Use this pattern when the partition value is known at job submission time.

public static void main(String[] args) throws Exception {
    JobConf job = new JobConf();
    ...
    LinkedHashMap<String, String> input = new LinkedHashMap<String, String>();
    input.put("pt", "123456");
    InputUtils.addTable(TableInfo.builder().tableName("input_table").partSpec(input).build(), job);
    LinkedHashMap<String, String> output = new LinkedHashMap<String, String>();
    output.put("ds", "654321");
    OutputUtils.addTable(TableInfo.builder().tableName("output_table").partSpec(output).build(), job);
    JobClient.runJob(job);
}

Example 2: Read from multiple partitions dynamically

Use this pattern when you need to filter partitions at runtime. This example combines the MaxCompute SDK and the MapReduce SDK: the MaxCompute SDK lists all partitions on the table, and a custom applicable function determines which partitions to include as input.

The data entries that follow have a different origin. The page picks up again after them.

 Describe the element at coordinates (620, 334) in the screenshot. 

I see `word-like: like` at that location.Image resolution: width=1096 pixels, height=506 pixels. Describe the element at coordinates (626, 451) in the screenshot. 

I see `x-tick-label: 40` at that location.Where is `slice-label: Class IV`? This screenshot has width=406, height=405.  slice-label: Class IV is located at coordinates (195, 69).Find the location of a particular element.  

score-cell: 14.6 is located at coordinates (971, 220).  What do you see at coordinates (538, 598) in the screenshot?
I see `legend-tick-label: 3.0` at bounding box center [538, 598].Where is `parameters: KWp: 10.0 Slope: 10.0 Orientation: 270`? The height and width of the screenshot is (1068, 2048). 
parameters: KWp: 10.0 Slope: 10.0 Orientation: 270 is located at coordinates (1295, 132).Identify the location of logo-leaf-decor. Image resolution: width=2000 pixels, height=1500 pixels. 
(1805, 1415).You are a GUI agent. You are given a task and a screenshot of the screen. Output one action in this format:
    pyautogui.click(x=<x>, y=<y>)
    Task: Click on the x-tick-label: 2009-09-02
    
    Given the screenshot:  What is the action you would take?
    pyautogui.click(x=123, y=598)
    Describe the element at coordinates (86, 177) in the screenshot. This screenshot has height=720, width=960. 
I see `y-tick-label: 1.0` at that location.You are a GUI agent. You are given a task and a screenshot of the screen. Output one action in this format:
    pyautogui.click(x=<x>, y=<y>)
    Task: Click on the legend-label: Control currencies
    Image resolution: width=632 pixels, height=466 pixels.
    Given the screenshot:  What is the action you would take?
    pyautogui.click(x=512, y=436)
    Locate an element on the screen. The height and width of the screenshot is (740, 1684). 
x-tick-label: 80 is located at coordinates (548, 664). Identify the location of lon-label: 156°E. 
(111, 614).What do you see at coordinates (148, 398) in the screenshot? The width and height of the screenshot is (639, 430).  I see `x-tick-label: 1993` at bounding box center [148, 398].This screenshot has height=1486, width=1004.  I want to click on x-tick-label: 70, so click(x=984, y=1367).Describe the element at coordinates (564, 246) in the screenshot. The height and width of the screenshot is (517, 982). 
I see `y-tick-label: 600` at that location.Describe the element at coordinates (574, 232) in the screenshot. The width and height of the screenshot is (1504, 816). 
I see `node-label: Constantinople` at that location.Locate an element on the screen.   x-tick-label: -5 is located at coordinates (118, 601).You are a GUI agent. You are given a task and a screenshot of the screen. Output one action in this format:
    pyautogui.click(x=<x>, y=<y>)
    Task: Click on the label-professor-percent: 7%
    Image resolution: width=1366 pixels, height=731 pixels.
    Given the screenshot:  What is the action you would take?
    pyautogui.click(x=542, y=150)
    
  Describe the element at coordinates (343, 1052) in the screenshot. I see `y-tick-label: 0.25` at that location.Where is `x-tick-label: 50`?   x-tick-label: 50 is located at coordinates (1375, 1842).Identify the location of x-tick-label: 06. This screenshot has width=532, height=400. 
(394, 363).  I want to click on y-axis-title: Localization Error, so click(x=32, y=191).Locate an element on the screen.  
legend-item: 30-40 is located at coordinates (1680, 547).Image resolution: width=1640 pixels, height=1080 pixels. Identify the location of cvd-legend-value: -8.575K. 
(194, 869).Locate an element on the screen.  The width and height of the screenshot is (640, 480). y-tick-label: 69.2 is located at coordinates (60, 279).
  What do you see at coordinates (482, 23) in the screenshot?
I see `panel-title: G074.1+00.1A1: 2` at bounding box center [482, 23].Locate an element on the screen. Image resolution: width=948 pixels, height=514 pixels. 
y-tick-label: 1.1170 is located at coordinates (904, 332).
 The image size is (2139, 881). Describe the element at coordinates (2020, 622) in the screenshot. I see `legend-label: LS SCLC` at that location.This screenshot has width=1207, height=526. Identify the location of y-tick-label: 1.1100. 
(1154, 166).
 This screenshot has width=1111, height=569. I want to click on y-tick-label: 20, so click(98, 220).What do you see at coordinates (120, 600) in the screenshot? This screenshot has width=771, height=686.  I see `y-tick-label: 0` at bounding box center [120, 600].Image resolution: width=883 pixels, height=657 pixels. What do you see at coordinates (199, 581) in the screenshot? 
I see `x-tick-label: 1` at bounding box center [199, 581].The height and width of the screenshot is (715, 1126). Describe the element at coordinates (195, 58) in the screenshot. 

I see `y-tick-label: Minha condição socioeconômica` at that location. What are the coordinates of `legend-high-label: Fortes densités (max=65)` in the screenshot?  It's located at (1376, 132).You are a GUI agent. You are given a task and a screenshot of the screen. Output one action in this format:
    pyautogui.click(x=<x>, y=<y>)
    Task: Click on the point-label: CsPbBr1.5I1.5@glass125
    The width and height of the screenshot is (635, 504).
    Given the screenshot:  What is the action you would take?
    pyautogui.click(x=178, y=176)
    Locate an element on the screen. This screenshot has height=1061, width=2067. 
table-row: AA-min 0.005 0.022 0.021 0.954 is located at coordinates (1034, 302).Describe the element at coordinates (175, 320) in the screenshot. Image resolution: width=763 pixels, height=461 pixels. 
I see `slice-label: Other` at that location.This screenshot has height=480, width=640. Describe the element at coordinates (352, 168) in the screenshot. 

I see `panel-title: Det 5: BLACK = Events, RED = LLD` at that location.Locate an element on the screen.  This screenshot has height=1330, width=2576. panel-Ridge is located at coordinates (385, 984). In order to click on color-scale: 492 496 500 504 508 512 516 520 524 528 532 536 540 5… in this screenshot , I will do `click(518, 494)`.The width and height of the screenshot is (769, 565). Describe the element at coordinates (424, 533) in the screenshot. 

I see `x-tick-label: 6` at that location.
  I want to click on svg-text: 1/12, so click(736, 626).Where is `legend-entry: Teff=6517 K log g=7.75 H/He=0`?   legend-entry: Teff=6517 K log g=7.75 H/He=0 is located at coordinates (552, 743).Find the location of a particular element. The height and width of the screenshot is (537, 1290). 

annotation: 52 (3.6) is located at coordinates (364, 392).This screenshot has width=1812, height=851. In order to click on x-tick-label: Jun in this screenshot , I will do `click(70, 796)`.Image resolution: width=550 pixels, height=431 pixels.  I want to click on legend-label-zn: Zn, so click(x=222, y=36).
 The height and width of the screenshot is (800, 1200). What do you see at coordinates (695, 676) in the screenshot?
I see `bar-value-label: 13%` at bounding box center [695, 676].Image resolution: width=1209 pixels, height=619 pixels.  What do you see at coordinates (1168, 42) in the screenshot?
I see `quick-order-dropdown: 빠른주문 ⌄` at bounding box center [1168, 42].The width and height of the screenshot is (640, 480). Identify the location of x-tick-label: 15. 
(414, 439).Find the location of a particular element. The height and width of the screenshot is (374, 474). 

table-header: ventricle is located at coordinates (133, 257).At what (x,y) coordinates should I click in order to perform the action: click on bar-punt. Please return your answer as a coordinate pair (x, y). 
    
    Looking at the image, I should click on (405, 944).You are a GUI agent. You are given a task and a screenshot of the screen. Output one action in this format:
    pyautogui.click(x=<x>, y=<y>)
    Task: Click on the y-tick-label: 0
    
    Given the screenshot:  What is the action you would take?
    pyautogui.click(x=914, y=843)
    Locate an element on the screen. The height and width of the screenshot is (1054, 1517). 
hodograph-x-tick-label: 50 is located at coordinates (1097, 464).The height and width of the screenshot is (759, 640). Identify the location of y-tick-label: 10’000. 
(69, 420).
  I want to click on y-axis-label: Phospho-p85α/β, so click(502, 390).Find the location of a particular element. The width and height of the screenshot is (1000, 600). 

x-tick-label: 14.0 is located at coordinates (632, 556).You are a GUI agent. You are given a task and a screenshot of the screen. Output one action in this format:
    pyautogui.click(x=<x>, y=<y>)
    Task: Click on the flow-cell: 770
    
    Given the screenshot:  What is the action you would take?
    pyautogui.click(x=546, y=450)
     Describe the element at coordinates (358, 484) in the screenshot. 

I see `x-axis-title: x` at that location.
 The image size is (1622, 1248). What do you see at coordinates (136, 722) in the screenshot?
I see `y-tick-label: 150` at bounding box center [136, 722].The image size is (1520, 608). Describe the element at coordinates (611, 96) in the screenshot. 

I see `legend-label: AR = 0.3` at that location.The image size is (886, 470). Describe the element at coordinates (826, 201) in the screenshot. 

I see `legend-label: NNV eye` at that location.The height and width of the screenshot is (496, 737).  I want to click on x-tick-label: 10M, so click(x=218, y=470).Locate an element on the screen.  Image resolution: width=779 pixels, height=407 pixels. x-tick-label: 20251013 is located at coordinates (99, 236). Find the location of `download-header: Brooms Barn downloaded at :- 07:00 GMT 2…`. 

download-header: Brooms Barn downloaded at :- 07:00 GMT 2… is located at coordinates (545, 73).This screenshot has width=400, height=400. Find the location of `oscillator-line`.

The applicable function is custom logic that you implement to filter partitions based on your requirements.

package com.aliyun.odps.mapred.open.example;
...
    public static void main(String[] args) throws Exception {
    if (args.length != 2) {
        System.err.println("Usage: WordCount <in_table> <out_table>");
        System.exit(2);
    }
    JobConf job = new JobConf();
    job.setMapperClass(TokenizerMapper.class);
    job.setCombinerClass(SumCombiner.class);
    job.setReducerClass(SumReducer.class);
    job.setMapOutputKeySchema(SchemaUtils.fromString("word:string"));
    job.setMapOutputValueSchema(SchemaUtils.fromString("count:bigint"));
    // Using an Alibaba Cloud account's AccessKey pair grants access to all API operations,
    // which is a high-risk approach. Use a RAM user instead for routine operations.
    // To create a RAM user, go to the Resource Access Management (RAM) console.
    // Store credentials in environment variables rather than hardcoding them in your code.
    Account account = new AliyunAccount(System.getenv("ALIBABA_CLOUD_ACCESS_KEY_ID"), System.getenv("ALIBABA_CLOUD_ACCESS_KEY_SECRET"));
    Odps odps = new Odps(account);
    odps.setEndpoint("odps_endpoint_url");
    odps.setDefaultProject("my_project");
    Table table = odps.tables().get(tblname);
    TableInfoBuilder builder = TableInfo.builder().tableName(tblname);
    for (Partition p : table.getPartitions()) {
        if (applicable(p)) {
            LinkedHashMap<String, String> partSpec = new LinkedHashMap<String, String>();
            for (String key : p.getPartitionSpec().keys()) {
                partSpec.put(key, p.getPartitionSpec().get(key));
            }
            InputUtils.addTable(builder.partSpec(partSpec).build(), job);
        }
    }
    OutputUtils.addTable(TableInfo.builder().tableName(args[1]).build(), job);
    JobClient.runJob(job);
}

How the partition loop works:

odps.tables().get(tblname) uses the MaxCompute SDK to retrieve table metadata, including all partitions.
The for loop iterates over each partition and calls applicable(p) — a custom function you implement — to decide whether to include it.
For each included partition, a LinkedHashMap<String, String> is built from the partition's key-value pairs, then passed to InputUtils.addTable() as the partition spec.
The output table is added without a partition spec using OutputUtils.addTable(TableInfo.builder().tableName(args[1]).build(), job).